Lately many kids I graduated high school with have been having babies. It blows my mind that I’m at the age now where friends are having children. With the recent little baby boom going on in my social groups I’ve been thinking a lot about my life, specifically the last few years of it.
I think about how much time was stolen by disordered thoughts. I think about the fact that the chance to have my own children someday (FAR FAR in the future) could have been stolen from me. I think about how many wasted opportunities for seizing life by the horns I’ve squandered.
We usually talk about Eating Disorders, in terms of what they take from people, as weight, strength, health, etc.
But the truth is Eating Disorders steal more than that.
It stole my first year of college from me.
All those moments of coming together with fellow students and making connections as we ventured out into the world as independent individuals were clouded by thoughts of food and meals. The fear of being presented with a food that I didn’t want or wouldn’t eat kept me from social interactions, opting to stay home with my computer in the safety of my apartment.

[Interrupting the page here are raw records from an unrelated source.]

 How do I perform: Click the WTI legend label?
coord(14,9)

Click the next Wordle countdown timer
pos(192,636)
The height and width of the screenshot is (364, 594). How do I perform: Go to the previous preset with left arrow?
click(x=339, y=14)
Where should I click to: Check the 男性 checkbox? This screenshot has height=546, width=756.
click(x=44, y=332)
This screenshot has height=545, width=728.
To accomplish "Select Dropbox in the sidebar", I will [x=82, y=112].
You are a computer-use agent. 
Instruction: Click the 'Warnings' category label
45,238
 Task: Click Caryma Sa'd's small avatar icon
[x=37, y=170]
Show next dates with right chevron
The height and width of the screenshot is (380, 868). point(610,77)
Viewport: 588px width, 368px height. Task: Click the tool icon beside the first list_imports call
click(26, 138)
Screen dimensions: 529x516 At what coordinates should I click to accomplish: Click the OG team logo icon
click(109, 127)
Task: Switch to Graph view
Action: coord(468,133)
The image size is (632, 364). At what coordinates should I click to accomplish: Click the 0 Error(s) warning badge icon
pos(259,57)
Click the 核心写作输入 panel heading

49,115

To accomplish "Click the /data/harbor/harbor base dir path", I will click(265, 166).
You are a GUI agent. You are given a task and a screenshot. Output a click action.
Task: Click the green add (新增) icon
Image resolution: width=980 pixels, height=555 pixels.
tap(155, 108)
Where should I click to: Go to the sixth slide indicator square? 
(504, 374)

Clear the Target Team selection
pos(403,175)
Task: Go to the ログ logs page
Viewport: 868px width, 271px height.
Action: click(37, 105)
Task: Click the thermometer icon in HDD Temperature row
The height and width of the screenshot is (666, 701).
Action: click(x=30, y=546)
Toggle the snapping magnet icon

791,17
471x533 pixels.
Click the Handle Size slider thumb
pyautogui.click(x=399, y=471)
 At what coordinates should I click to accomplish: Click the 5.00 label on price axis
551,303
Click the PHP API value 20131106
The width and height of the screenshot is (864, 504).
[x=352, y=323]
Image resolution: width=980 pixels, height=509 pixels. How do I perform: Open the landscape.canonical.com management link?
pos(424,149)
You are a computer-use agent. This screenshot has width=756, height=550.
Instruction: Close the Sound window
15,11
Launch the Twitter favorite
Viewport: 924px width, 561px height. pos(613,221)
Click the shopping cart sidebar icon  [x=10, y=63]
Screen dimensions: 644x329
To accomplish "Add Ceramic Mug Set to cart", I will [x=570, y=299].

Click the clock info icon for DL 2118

I couldn’t even finish out the year because I was forced to take a medical leave from school and was admitted to the hospital for 3 weeks.
It stole my dreams for the future, because the farthest in the future I could think was my next meal. I wasn’t thinking of career options or jobs or college events. My brain was clouded with computing nutritional facts and figuring out what would be the healthiest thing I could eat and when I would eat it.
It stole my personality. I was no longer happy. It was a fight to put a smile on my face. I couldn’t think about what I loved or get excited about anything, because all my energy was spent on endless thoughts about food.
It stole my energy. When I first decided to go to UC Santa Cruz I was excited by the prospect of hikes around campus and trips to the beach with all the new college friends I was going to make. But subsisting on a diet of bare minimum doesn’t leave much energy for other things. Forcing myself to exercise or go to the gym stole all the energy I had and the rest was spent mindlessly sitting in front of a computer pinning recipes and foods on Pinterest that I knew I’d never make/eat.
I was sad. I was lonely. That’s what an ED does. It steals moments. It steals life.
The last month or so I’ve been working incredibly hard to climb out of the hole that I’ve been digging for years now. I’m working on building human connections with people and taking chances. I’m working on building a big picture of life and how I want to lead it.
Not tired, not hungry, not stressed out.
I want a life of happiness and adventure with friends and family. A life of smiles and laughs and some damn good vegan food. That’s the life I want.